Go through the listing and transcribe each line exactly.

• • • • •

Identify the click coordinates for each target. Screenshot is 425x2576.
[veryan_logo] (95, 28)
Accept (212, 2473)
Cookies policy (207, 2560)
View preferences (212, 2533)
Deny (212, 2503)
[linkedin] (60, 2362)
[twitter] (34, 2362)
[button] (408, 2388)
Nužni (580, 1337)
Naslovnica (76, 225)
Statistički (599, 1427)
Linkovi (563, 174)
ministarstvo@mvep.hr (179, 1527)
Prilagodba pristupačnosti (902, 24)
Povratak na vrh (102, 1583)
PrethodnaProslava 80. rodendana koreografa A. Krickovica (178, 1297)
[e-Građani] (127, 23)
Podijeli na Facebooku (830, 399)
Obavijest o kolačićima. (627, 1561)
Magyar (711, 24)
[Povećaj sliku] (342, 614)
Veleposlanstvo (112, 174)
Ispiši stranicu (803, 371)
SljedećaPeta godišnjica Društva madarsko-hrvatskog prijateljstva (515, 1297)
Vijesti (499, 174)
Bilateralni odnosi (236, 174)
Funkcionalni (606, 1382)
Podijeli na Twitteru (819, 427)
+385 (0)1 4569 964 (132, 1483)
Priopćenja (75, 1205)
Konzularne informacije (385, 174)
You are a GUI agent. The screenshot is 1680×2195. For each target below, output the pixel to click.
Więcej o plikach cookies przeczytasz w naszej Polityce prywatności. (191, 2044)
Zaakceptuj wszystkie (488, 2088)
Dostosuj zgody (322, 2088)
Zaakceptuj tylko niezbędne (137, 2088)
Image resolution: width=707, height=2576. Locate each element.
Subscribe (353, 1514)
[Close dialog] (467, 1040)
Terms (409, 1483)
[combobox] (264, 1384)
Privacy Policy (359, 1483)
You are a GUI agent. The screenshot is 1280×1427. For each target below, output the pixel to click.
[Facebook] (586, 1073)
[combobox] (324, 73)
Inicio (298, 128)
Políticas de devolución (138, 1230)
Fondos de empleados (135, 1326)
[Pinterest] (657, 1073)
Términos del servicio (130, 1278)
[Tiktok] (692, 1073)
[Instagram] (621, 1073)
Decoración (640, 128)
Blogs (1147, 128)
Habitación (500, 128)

• • • • •

Written answer ▸
Identify the click coordinates for each target. Screenshot is 425x2576.
[veryan_logo] (95, 28)
Accept (212, 2473)
Cookies policy (207, 2560)
View preferences (212, 2533)
Deny (212, 2503)
[linkedin] (60, 2362)
[twitter] (34, 2362)
[button] (408, 2388)
Nužni (580, 1337)
Naslovnica (76, 225)
Statistički (599, 1427)
Linkovi (563, 174)
ministarstvo@mvep.hr (179, 1527)
Prilagodba pristupačnosti (902, 24)
Povratak na vrh (102, 1583)
PrethodnaProslava 80. rodendana koreografa A. Krickovica (178, 1297)
[e-Građani] (127, 23)
Podijeli na Facebooku (830, 399)
Obavijest o kolačićima. (627, 1561)
Magyar (711, 24)
[Povećaj sliku] (342, 614)
Veleposlanstvo (112, 174)
Ispiši stranicu (803, 371)
SljedećaPeta godišnjica Društva madarsko-hrvatskog prijateljstva (515, 1297)
Vijesti (499, 174)
Bilateralni odnosi (236, 174)
Funkcionalni (606, 1382)
Podijeli na Twitteru (819, 427)
+385 (0)1 4569 964 (132, 1483)
Priopćenja (75, 1205)
Konzularne informacije (385, 174)
You are a GUI agent. The screenshot is 1680×2195. For each target below, output the pixel to click.
Więcej o plikach cookies przeczytasz w naszej Polityce prywatności. (191, 2044)
Zaakceptuj wszystkie (488, 2088)
Dostosuj zgody (322, 2088)
Zaakceptuj tylko niezbędne (137, 2088)
Image resolution: width=707, height=2576. Locate each element.
Subscribe (353, 1514)
[Close dialog] (467, 1040)
Terms (409, 1483)
[combobox] (264, 1384)
Privacy Policy (359, 1483)
You are a GUI agent. The screenshot is 1280×1427. For each target below, output the pixel to click.
[Facebook] (586, 1073)
[combobox] (324, 73)
Inicio (298, 128)
Políticas de devolución (138, 1230)
Fondos de empleados (135, 1326)
[Pinterest] (657, 1073)
Términos del servicio (130, 1278)
[Tiktok] (692, 1073)
[Instagram] (621, 1073)
Decoración (640, 128)
Blogs (1147, 128)
Habitación (500, 128)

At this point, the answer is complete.